VICKSBURG, Miss. –The U.S. Army Corps of Engineers (USACE) Vicksburg District’s Mat Sinking Unit (MSU) completed its 2018 season Jan. 11.
During the 2018 season, the MSU placed approximately 200,000 squares of articulated concrete mattress along the Mississippi River to prevent erosion and to protect key areas of the riverbank and flood control works.
“For 70 years, the Mat Sinking Unit has played a crucial role in protecting the banks of the Mississippi River from erosion, and the importance of that task cannot be overstated,” said Vicksburg District Commander Col. Michael C. Derosier. “The Mississippi River serves as a vital commercial waterway and drains 41 percent of the nation’s water.
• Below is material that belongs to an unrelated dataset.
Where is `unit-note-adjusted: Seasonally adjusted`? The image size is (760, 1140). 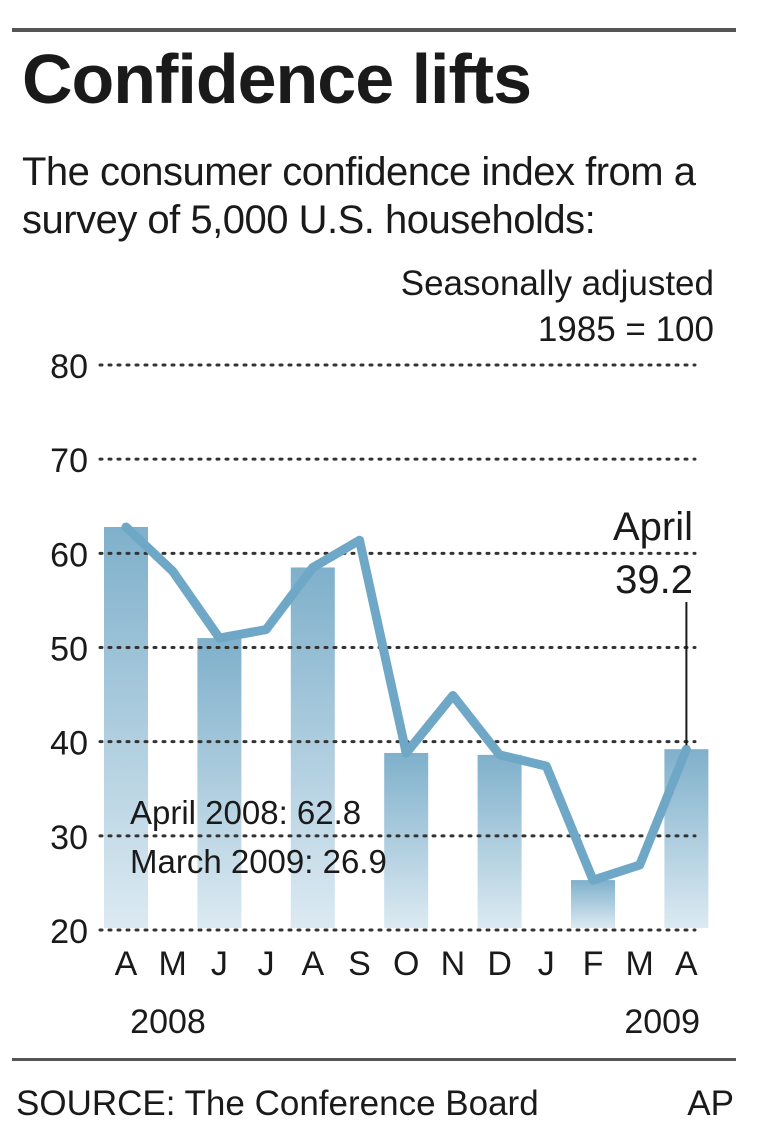 unit-note-adjusted: Seasonally adjusted is located at coordinates (557, 284).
It is the lifeblood of the U.S. economy.”
The MSU typically operates from August to November, the months when river stages are at their lowest, and conducts work that spans the jurisdictions of Memphis, Vicksburg and New Orleans districts. Unparalleled across the world, the MSU is a feat of skilled labor and technological innovation. A mat sinking barge, a mat supply barge, quarter barges, spar barges, gantry cranes, bulldozers and motor vessels are among the equipment used by the MSU to help maintain the Mississippi River’s stabilization and navigation. Each season, approximately 50 full-time and 220 seasonal/temporary employees live on quarter boats and work 10-hour shifts and 12-consecutive-day-work periods to execute the mission.
The Vicksburg District encompasses a 68,000-square-mile area across portions of Mississippi, Arkansas and Louisiana that holds seven major river basins and incorporates approximately 460 miles of mainline levees. Channel maintenance and river stabilization insures that hundreds of billions of dollars of commerce flow freely up and down the Mississippi River system.